Questions
a: In the post about Russians and Putin, which traits of Russians are listed in the sentence beginning "They are headstrong"?
b: According to the post about Russians and Putin, how long ago did many Russians move to Greece?
c: Continue the post about Russians and Putin from its last sentence.

Extract to read
----------------

If the majority didn't like it trust me, they would have done something. If nothing else, they've shown through history that they have a tremendous capacity to resist and overcome whatever comes their way, not only as a whole but individually as well.

Maybe the Russian mindset is not suited to a western government model. I know a lot of Russians because many of them moved to Greece 10-15 years ago and live here permanently. One thing i can understand about them is that they don't care as much about what they get, but what they have to do to get it. They are headstrong, they can party in a frenzy like nobody (to the point that's scary, if you've seen a drunk Russian you fear nothing afterwards ), but most of all, they are very proud people, extremely fair if you show them respect and prepared go to hell and back for someone they respect or something they value.

They might even be good people that do bad things or bad people that do good things, because they live by a code that's vastly different to our own. And what's most important to them is their sense of pride and their code, to the point that many are willing to sacrifice personal freedoms to preserve their values.

There were two kinds of people that spoke against Putin in that documentary. One is the group of businessmen who effectively stole Russia's natural wealth. The people who agreed to support Yeltsin in exchange for erasing their loan debts, the same loans they used to buy every oil and gas company in the country. Those are upset because Putin hunts them down.

----------------

(Stored items)
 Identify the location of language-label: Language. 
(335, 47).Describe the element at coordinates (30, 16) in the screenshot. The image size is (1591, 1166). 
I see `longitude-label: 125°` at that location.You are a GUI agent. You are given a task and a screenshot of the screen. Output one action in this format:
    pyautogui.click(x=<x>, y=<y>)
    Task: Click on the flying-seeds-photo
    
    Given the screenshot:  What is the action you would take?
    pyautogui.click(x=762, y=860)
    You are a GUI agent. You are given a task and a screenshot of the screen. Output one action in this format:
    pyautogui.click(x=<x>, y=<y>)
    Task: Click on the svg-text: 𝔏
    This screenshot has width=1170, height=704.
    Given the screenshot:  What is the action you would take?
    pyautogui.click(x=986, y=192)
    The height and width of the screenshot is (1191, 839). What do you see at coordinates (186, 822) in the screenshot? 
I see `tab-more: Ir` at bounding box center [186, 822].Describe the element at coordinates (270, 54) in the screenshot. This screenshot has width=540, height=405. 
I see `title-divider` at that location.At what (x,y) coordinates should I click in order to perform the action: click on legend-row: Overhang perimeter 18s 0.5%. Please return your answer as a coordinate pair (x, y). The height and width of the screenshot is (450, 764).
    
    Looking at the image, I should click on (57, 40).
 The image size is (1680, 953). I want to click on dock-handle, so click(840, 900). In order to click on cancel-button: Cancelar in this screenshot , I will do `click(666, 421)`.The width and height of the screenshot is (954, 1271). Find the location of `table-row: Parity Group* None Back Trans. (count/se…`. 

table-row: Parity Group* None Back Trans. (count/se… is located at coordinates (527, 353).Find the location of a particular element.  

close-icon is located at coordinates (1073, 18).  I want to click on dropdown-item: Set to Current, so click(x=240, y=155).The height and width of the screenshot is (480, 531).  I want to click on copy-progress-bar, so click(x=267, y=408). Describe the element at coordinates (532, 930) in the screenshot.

----------------

Responses per task
a:
- Headstrong
- Able to party in a frenzy like nobody
- Very proud
- Extremely fair if you show them respect
- Prepared to go to hell and back for someone they respect or something they value

b: 10-15 years ago.

c:
The other group are ordinary civilians, mostly poor people, the ones whom we would suspect to be prime supporters of democracy. Well, these guys, the beggars in the streets of Moscow, the unemployed, these guys said "Stalinist times were bad, but after him it was better than it is today, especially 60s and 70s." These guys considered the communist model preferable to a western style "democracy". They have tried a bit of both, we have not, so even if i don't consider myself a communist, i can't help thinking they might have a point due to experience alone.

As for the defensive missiles, it's not about defense per se. It's about the possibility of one superpower to negate the single most efficient doctrine of the previous century, one that was called "MAD: Mutually Assured Destruction" and kept us all from blowing eachother to bits.

Let's see a recent example. When Cyprus bought S-300 SAMs from Russia, the US and UK were happily whistling along while having full knowledge of the fact that Turkey was making plans to attack them in transit. They even stated in public that they would attack a EU candidate (at that time, Cyprus is now in EU proper) and risk a war with another NATO country (Greece namely) and still nobody lifted a finger. Those missiles negated much of their air superiority advantage in the event of a conflict and subsequently, their political leverage (in layman's terms, it lowered their chances for a successful blackmail attempt). In the end these missiles were not deployed to Cyprus, but Crete instead.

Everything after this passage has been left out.